Goal of the exercise
Please copy out the entries word for word, covering the stretch from the line that contains "Select the (?<=)" through the line that contains "(x=119, y=23)", with both of those lines included.

[Items listed in a dataset]
>> start

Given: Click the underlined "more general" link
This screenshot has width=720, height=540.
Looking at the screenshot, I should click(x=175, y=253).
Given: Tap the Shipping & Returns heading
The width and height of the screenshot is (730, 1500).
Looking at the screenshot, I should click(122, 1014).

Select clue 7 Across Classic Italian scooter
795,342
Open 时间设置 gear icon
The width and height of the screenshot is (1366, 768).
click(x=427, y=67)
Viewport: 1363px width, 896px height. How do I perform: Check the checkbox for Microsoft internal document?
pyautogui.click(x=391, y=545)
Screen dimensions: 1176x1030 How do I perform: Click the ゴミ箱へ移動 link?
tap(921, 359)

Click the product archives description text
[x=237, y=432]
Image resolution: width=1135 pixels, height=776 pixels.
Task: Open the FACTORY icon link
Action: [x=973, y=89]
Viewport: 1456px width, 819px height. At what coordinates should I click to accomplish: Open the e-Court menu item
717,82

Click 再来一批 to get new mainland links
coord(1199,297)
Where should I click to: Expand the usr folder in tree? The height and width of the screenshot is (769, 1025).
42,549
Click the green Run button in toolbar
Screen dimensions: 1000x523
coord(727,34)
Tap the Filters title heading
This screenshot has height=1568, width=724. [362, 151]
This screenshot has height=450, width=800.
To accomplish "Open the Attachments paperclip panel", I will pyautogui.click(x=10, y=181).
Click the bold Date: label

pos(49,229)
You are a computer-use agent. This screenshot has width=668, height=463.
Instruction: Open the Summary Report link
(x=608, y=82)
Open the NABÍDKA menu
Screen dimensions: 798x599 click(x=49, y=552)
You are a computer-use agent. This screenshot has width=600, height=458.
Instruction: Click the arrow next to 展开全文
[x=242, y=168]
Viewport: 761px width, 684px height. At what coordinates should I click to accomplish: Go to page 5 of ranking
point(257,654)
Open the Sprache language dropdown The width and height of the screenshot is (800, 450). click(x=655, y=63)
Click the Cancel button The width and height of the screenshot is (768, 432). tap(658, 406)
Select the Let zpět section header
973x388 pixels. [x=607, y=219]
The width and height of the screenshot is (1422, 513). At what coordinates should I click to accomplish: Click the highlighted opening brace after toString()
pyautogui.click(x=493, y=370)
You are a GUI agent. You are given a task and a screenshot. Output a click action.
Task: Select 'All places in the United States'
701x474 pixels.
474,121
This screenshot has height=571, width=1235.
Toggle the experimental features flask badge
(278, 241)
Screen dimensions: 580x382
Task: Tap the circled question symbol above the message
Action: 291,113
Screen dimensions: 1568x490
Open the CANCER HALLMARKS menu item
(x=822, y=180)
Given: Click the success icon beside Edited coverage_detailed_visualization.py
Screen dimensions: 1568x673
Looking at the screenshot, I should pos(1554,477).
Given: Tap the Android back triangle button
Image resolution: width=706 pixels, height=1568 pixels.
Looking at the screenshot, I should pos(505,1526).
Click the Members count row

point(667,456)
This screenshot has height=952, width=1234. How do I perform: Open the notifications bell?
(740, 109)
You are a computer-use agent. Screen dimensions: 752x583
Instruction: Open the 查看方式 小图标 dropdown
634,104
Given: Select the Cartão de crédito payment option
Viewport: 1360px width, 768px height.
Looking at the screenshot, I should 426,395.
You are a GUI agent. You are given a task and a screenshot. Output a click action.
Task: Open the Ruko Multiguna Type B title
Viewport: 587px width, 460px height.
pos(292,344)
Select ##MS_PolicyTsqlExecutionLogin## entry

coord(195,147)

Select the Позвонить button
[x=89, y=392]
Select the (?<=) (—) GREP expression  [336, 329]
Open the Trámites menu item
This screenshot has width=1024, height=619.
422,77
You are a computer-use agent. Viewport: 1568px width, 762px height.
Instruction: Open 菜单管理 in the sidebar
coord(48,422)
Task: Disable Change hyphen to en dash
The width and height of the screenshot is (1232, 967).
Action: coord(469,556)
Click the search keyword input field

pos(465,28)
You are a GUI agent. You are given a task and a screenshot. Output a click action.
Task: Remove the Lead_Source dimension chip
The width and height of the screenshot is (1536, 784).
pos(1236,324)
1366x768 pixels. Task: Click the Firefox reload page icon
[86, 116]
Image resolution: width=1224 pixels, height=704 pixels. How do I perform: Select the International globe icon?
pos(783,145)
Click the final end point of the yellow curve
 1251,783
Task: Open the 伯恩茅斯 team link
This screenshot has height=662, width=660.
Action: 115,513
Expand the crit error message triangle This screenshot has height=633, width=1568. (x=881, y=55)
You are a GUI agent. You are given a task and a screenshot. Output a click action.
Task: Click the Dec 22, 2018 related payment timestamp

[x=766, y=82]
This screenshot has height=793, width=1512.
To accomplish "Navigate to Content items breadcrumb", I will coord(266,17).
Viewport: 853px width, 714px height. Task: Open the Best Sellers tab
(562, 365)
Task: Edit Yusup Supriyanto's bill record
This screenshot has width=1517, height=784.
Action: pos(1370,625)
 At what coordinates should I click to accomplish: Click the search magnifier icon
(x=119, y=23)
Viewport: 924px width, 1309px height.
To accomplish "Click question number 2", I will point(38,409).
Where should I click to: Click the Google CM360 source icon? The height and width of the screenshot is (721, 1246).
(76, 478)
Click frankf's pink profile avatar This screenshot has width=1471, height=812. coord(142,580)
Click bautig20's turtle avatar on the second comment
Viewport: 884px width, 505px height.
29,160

>> end

Full solution
Select the (?<=) (—) GREP expression  [336, 329]
Open the Trámites menu item
This screenshot has width=1024, height=619.
422,77
You are a computer-use agent. Viewport: 1568px width, 762px height.
Instruction: Open 菜单管理 in the sidebar
coord(48,422)
Task: Disable Change hyphen to en dash
The width and height of the screenshot is (1232, 967).
Action: coord(469,556)
Click the search keyword input field

pos(465,28)
You are a GUI agent. You are given a task and a screenshot. Output a click action.
Task: Remove the Lead_Source dimension chip
The width and height of the screenshot is (1536, 784).
pos(1236,324)
1366x768 pixels. Task: Click the Firefox reload page icon
[86, 116]
Image resolution: width=1224 pixels, height=704 pixels. How do I perform: Select the International globe icon?
pos(783,145)
Click the final end point of the yellow curve
 1251,783
Task: Open the 伯恩茅斯 team link
This screenshot has height=662, width=660.
Action: 115,513
Expand the crit error message triangle This screenshot has height=633, width=1568. (x=881, y=55)
You are a GUI agent. You are given a task and a screenshot. Output a click action.
Task: Click the Dec 22, 2018 related payment timestamp

[x=766, y=82]
This screenshot has height=793, width=1512.
To accomplish "Navigate to Content items breadcrumb", I will coord(266,17).
Viewport: 853px width, 714px height. Task: Open the Best Sellers tab
(562, 365)
Task: Edit Yusup Supriyanto's bill record
This screenshot has width=1517, height=784.
Action: pos(1370,625)
 At what coordinates should I click to accomplish: Click the search magnifier icon
(x=119, y=23)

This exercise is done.